Art Nouveau in Australia
Posted: 11 Dec 2012 | By: Sasha Grishin
Sydney Long: The Spirit of the Land
National Gallery of Australia
Until 11 November 2012
Sydney Long was Australia’s most accomplished art nouveau painter and printmaker. This major retrospective exhibition, accompanied by its scholarly monographic catalogue written by the show’s curator, Dr Anne Gray, redefines our understanding of Sydney Long.
Along with the iconic paintings, we are shown — frequently for the first time — many of his oils tucked away in private collections and in regional collections. His watercolours, which are generally poorly known, are a great highlight and the major revelation of this exhibition. His sensitive etchings inspired by the new aestheticism in the turn of the century British printmaking, are quite outstanding in the Australian context and are certainly a good deal more interesting than the contemporary productions by the Lindsay clan. Possibly only Jessie Traill was a more interesting and accomplished etcher at this time.
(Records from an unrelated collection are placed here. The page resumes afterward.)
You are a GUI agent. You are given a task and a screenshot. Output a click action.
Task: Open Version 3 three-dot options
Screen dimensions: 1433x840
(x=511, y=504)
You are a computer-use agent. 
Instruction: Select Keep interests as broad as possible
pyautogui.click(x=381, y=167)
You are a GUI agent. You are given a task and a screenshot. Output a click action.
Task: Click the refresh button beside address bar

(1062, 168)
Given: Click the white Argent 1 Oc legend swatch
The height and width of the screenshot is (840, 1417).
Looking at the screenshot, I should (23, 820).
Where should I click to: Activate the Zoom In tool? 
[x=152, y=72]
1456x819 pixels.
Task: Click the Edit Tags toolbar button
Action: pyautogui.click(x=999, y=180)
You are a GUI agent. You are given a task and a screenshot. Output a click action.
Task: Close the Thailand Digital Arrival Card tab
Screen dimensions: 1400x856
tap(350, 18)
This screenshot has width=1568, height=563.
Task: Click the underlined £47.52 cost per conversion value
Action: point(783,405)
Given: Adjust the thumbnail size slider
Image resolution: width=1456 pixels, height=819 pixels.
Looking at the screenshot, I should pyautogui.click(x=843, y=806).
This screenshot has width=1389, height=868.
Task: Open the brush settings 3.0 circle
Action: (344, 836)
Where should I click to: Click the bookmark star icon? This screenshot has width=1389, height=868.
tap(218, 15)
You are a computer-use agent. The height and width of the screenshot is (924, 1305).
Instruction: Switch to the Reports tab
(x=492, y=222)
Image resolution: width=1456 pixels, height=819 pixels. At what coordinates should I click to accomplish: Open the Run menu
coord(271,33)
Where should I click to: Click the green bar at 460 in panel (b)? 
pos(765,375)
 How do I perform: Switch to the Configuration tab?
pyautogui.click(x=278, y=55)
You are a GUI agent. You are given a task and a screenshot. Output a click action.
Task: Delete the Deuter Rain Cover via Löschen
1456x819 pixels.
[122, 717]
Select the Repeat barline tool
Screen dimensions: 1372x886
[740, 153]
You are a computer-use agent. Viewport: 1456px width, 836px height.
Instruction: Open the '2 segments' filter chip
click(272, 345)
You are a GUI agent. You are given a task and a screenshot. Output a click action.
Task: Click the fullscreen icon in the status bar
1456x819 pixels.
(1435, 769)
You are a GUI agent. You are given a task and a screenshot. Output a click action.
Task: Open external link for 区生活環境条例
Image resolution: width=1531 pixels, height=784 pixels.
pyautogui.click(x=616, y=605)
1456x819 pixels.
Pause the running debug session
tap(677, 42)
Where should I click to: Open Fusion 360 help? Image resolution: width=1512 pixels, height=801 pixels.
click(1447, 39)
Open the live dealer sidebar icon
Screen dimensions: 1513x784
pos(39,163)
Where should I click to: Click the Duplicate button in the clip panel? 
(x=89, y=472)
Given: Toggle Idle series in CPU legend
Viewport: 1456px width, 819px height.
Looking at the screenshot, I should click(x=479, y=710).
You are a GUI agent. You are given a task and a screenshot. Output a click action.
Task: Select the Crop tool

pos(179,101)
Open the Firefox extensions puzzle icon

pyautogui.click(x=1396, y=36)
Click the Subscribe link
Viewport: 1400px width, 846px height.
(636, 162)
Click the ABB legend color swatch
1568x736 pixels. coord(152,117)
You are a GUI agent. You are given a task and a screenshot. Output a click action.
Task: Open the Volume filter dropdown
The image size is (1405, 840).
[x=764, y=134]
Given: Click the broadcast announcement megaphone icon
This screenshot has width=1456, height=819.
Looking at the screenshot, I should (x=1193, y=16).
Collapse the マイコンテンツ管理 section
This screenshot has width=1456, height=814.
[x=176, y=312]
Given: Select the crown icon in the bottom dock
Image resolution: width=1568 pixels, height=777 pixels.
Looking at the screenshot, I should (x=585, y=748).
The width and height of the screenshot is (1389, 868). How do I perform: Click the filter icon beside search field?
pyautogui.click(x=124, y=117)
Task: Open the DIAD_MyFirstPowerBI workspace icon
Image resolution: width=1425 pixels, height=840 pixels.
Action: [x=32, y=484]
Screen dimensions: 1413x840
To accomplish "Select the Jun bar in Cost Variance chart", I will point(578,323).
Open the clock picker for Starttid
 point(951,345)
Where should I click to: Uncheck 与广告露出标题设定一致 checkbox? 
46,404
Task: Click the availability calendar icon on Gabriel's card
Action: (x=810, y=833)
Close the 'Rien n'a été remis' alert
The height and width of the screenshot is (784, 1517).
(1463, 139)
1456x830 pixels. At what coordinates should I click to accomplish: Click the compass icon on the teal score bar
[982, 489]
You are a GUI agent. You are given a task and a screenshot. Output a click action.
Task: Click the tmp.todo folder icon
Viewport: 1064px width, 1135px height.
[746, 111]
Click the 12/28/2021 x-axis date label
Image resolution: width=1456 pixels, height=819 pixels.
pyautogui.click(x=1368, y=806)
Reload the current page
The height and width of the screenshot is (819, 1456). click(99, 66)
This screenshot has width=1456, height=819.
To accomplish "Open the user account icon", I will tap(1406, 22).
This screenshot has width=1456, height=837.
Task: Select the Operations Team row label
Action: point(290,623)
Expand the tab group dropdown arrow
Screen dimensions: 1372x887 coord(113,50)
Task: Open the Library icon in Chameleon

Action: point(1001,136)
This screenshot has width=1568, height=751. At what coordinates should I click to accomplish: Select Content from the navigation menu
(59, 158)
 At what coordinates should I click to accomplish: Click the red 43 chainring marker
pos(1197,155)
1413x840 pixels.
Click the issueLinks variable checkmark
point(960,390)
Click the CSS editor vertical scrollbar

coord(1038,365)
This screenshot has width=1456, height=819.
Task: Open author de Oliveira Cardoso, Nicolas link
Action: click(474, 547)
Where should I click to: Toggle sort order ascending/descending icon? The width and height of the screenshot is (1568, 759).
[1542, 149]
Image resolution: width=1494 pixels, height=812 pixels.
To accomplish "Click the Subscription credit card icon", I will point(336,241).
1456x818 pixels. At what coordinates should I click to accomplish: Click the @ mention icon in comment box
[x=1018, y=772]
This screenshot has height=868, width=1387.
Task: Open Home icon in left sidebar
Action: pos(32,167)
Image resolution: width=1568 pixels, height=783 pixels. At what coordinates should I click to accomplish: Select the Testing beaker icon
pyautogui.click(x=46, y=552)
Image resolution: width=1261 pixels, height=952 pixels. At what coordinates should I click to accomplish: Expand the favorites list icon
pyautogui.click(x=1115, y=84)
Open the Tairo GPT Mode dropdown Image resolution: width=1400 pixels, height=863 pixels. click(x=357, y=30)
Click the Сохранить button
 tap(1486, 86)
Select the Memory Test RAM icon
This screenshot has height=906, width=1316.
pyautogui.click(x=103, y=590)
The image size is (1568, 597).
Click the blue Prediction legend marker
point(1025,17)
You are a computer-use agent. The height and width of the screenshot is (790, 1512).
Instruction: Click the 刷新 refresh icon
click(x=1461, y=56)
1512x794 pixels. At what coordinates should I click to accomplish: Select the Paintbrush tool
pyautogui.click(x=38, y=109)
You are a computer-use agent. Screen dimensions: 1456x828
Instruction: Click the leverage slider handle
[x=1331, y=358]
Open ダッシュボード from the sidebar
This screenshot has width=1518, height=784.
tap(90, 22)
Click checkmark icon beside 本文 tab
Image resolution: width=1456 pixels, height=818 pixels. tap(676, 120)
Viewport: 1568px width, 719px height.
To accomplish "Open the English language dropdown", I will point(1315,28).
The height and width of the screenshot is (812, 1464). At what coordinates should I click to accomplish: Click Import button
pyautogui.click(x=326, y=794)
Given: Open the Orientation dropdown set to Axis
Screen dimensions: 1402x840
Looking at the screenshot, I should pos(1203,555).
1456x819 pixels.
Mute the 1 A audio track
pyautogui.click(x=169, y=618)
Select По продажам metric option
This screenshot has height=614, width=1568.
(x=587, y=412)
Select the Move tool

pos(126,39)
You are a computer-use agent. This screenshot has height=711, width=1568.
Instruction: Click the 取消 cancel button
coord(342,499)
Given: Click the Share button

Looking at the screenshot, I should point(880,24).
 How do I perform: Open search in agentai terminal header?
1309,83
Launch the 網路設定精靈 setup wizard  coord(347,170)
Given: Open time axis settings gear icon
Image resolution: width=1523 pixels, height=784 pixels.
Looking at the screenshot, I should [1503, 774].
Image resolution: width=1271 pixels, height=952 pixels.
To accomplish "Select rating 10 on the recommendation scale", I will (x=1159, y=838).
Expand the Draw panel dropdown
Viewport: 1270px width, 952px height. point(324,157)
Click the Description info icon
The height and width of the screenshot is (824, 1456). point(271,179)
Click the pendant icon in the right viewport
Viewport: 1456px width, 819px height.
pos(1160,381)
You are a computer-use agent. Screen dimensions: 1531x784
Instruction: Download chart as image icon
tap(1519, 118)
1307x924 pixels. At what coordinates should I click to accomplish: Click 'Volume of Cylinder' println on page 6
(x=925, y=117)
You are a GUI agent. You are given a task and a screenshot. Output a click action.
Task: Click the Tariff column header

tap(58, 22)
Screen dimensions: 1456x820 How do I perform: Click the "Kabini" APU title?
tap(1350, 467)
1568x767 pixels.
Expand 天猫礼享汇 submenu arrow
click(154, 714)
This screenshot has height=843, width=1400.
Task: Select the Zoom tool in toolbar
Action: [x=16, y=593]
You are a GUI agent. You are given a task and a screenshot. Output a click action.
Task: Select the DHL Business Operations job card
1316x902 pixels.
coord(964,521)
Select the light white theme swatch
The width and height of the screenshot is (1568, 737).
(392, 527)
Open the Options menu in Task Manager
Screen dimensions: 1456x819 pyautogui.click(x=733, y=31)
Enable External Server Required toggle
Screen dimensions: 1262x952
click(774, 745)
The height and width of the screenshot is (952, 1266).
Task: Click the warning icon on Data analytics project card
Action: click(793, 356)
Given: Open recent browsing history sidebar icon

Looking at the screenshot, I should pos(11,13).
He was born in Goulburn in 1871, where he received his early schooling. Long shifted to Sydney and in about 1890 enrolled in the Art Society classes where he studied under A.J. Daplyn and later Julian Rossi Ashton. While still studying under Ashton, he exhibited his By tranquil waters, 1894, at the annual exhibition of the Art Society of New South Wales, where it caused a sensation — thanks to the naked youths ambiguously arranged at twilight — and from where it was acquired by the Trustees of the National Art Gallery of New South Wales.
It marked a move to the new romanticised vision of the Australian bush, inspired as much by the English Aesthetic movement as by art nouveau, a vision which was to gain full expression in his paintings such as The spirit of the plains, 1897. Here, a naked youth playing a flute-like instrument leads an elegant procession of brolgas silhouetted against the horizon with its sinuous trees. The scene is set at dusk where a risen moon provides for the naked figure a halo-like aura, while the whole composition is realised in soft pastel colours.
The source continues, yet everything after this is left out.